GHSA-94pw-c6m8-p9p9

Fixed in OpenClaw 2026.3.24, the current shipping release.

Summary

The shared /allowlist command persists channel authorization config through writeConfigFile(...) but does not re-validate gateway client scopes for internal gateway callers. Because chat.send is intentionally reachable to operator.write callers and still creates a generic command-authorized internal context, an authenticated write-scoped gateway client can indirectly mutate channel allowFrom and groupAllowFrom policy that direct config.patch correctly reserves to operator.admin.

This is not just a generic code smell. The current code already shows the intended boundary by adding sink-side internal admin checks to shared /config and /plugins writes, but /allowlist was left behind.

Details

The gateway's documented scope split is clear:

• chat.send is a write-scoped action.
• direct config mutation is an admin-scoped action.

The vulnerable path is:

1. A gateway client authenticates with operator.write.
2. The client calls chat.send, which is intentionally allowed for that scope.
3. chat.send builds an internal message context with CommandAuthorized: true and carries GatewayClientScopes into the reply pipeline.
4. resolveCommandAuthorization(...) converts that internal message into isAuthorizedSender=true in the common case where no stricter commands.allowFrom override is configured.
5. /allowlist add|remove accepts that generic command authorization and proceeds into its config-backed edit path.
6. The handler clones the parsed config, calls plugin.allowlist.applyConfigEdit(...), validates the result, and persists it with writeConfigFile(validated.config).
7. No sink-side check requires operator.admin before the persistent write occurs.

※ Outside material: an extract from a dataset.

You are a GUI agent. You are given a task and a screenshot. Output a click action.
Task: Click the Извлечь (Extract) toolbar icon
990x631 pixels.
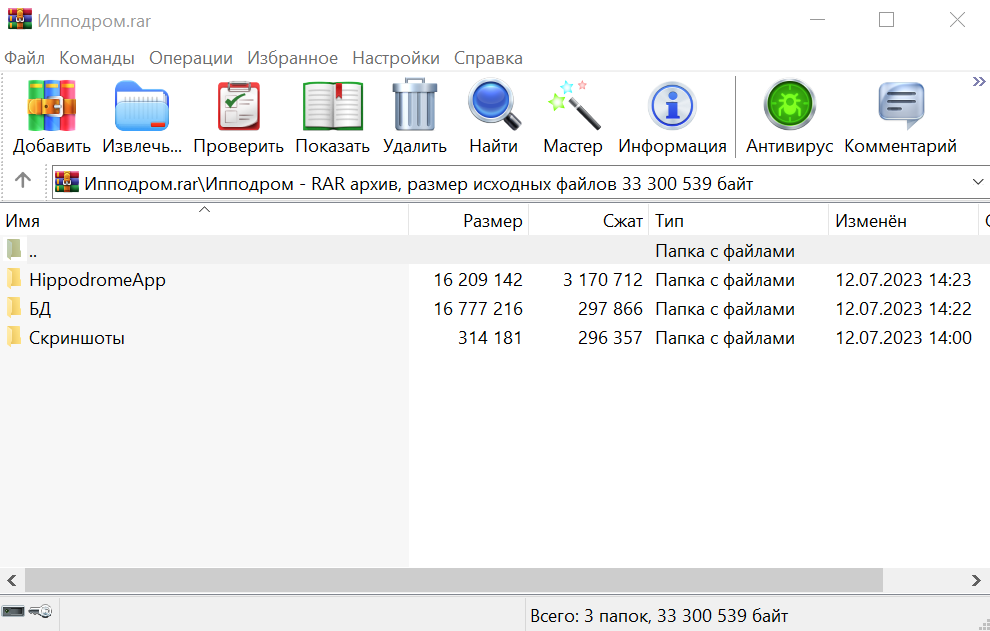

That creates a direct control-plane mismatch:

• config.patch rejects the same caller with missing scope: operator.admin.
• /allowlist add dm ... or /allowlist add group ... reached through chat.send can still rewrite channel authorization state.

Impact

• A gateway client intentionally limited to operator.write can persist first-party channel authorization policy.
• The caller can widen DM or group allowlists for channels using the shared /allowlist plumbing.
• This weakens the repo's documented control-plane privilege split between ordinary write actions and admin-only persistent authorization mutation.

Remediation

1) Add the Missing Sink-Side Internal Admin Check to /allowlist

Mirror the existing hardened pattern from /config and /plugins.

Before any config-backed /allowlist add|remove write, require:

• operator.admin for internal gateway channels

This should happen before plugin.allowlist.applyConfigEdit(...) and before writeConfigFile(...).

2) Keep Pairing-Store and Config-Write Policy Checks, but Do Not Treat Them as Scope Enforcement

configWrites policy and pairing-store behavior are useful secondary controls, but they do not replace the missing privilege check between operator.write and operator.admin.